The two kinds of organizational structures moderated the relationship between KM strategy and firm performance in different ways. The influence of formalized organizational structure on the relationship between KM strategy and firm performance is not significant. Due to the path dependence from rigidity and inelasticity in a formalized organization, changing KM strategy orientation may increase the cost. Formalized organizations may have to pay more to change KM strategy. In contrast, a centralized organizational structure is more closely related to complementarity and firm performance, and it moderates them positively. Centralized organizational structure would be beneficial at a time of strategy change; it helps to integrate different KM strategy orientations, unlike centralized organization, which blocks the exchange of information and knowledge between departments and employees.

6. Contributions

This research makes two major contributions. The study provides empirical evidence for the complementarity among KM strategy orientations. Our empirical results are consistent with the finding by Choi et al. (2008), which implies synergistic effects of KM strategies on performance. Furthermore, our work extends current research by revealing the role of another key type of KM strategy orientation (exploratory and exploitive) in such complementary effect of KM strategy. Combining the exploratory- and exploitive-oriented KM strategies with other KM strategies is important since it would not only help us understand how firms use those two KM strategy orientations to achieve different knowledge acquisition strategies (internal and external), and enhance knowledge sharing through different types of knowledge (explicit and tacit). Hence, our study indicates that the complementary is an essential intermediate link of KM strategy affecting firm performance.
This study also illustrates that a centralized organizational structure positively moderates the relationship between KM strategy and firm performance. Although some authors have confirmed the significant impact of centralization and formalization on knowledge performance [56,58,59], the effect of centralization and formalization on the relationship between KM strategy and firm performance is unclear. To the best of our knowledge, this is the first work that shows how centralization and formalization moderate such relationship. As a result, the study offers an alternative explanation for why centralization is not a necessary determinant of firm performance. It does, however, improve firm performance indirectly by contributing to the complementarity effect of KM strategy.
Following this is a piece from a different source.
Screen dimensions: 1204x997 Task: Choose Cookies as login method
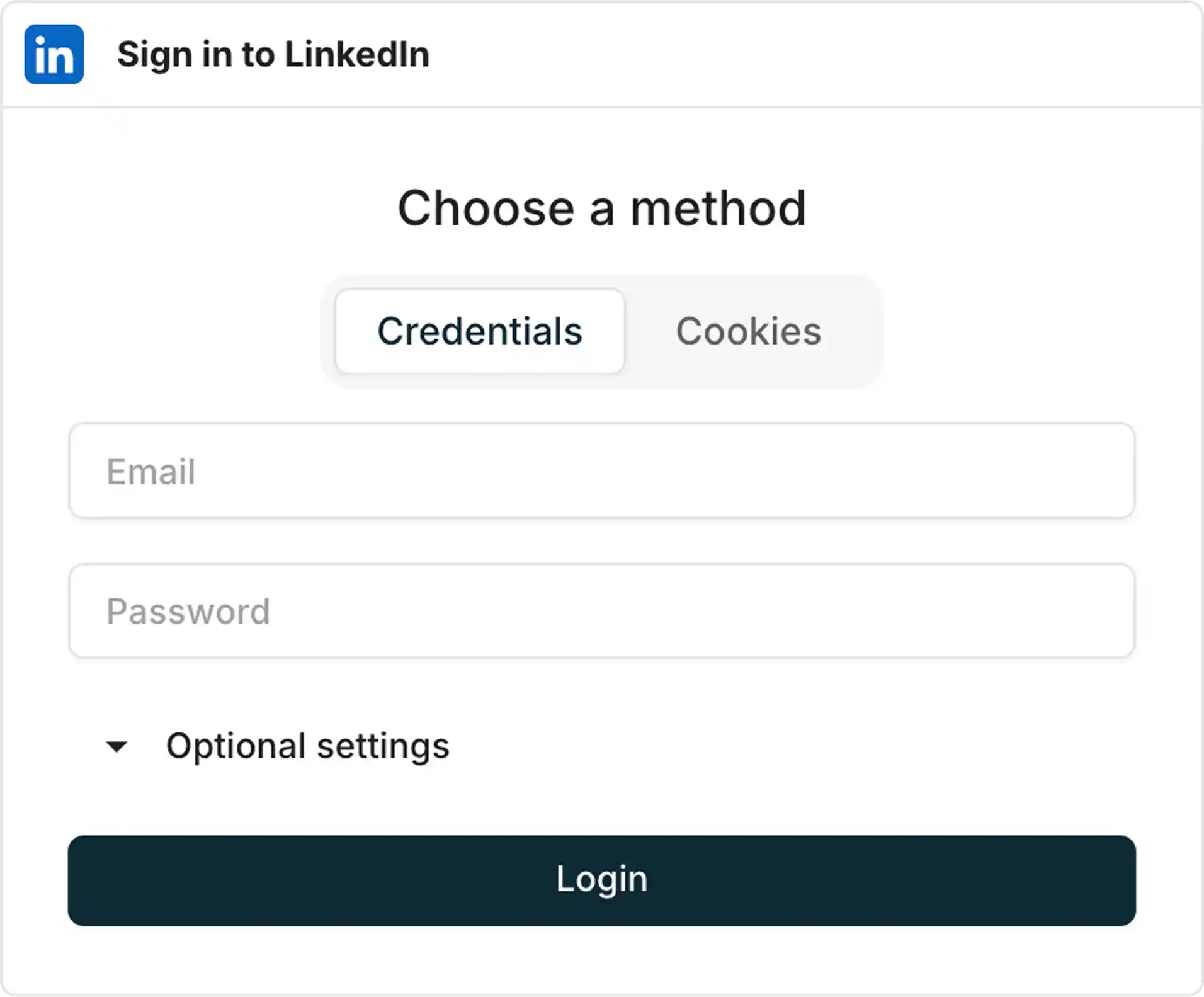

7. Implications for Practice

Our study makes several contributions to managerial practices. Our suggestion of a complementary effect of KM strategy on firm performance gives a strategic contribution to managers who want to promote the effectiveness of knowledge management through integrating different strategic orientations and changing the existing organizational structure. By uncovering the fact that multiple orientations bring better firm performance, this study provides evidence in support of systematic planning and special attention to the coordination of diverse orientations, departments, and resources of KM strategy, which is in line with the “bucket theory.” Simply to improve a certain aspect of activities will not achieve remarkable results. Only with coordinating various aspects of KM strategy and making use of complementarity, remarkable firm performance can be achieved. For example, when a firm executes one of three types of KM strategy orientation, the manager should carefully consider how the KM strategic orientation affect firm performance, and how to integrate several different KM strategy orientations with the existing KM strategy to develop. Because the manager has to consider the efficiency or performance for the executed KM strategy, when changing KM strategy and integrating more KM strategy dimensions, the manager should be mindful not only of how KM strategy is related but also the fit with the internal and external environments.
In addition, we aid a firm wanting to choose which organizational structure is most proper for executing KM strategy. The adopted and centralized organizational structures in state-owned firms are not necessarily barriers to KM strategy. The superiorities of centralized organizational structure in resource allocation, standardization, and cross-department coordination reinforce the application effect of KM strategy. Despite the superiorities of decentralized organizational structure in promoting organizational learning and creativity of organizational members, the fit between organizational structure and KM strategy is complex [44], and we cannot simply infer which kinds of organizational structure best manage their KM strategy.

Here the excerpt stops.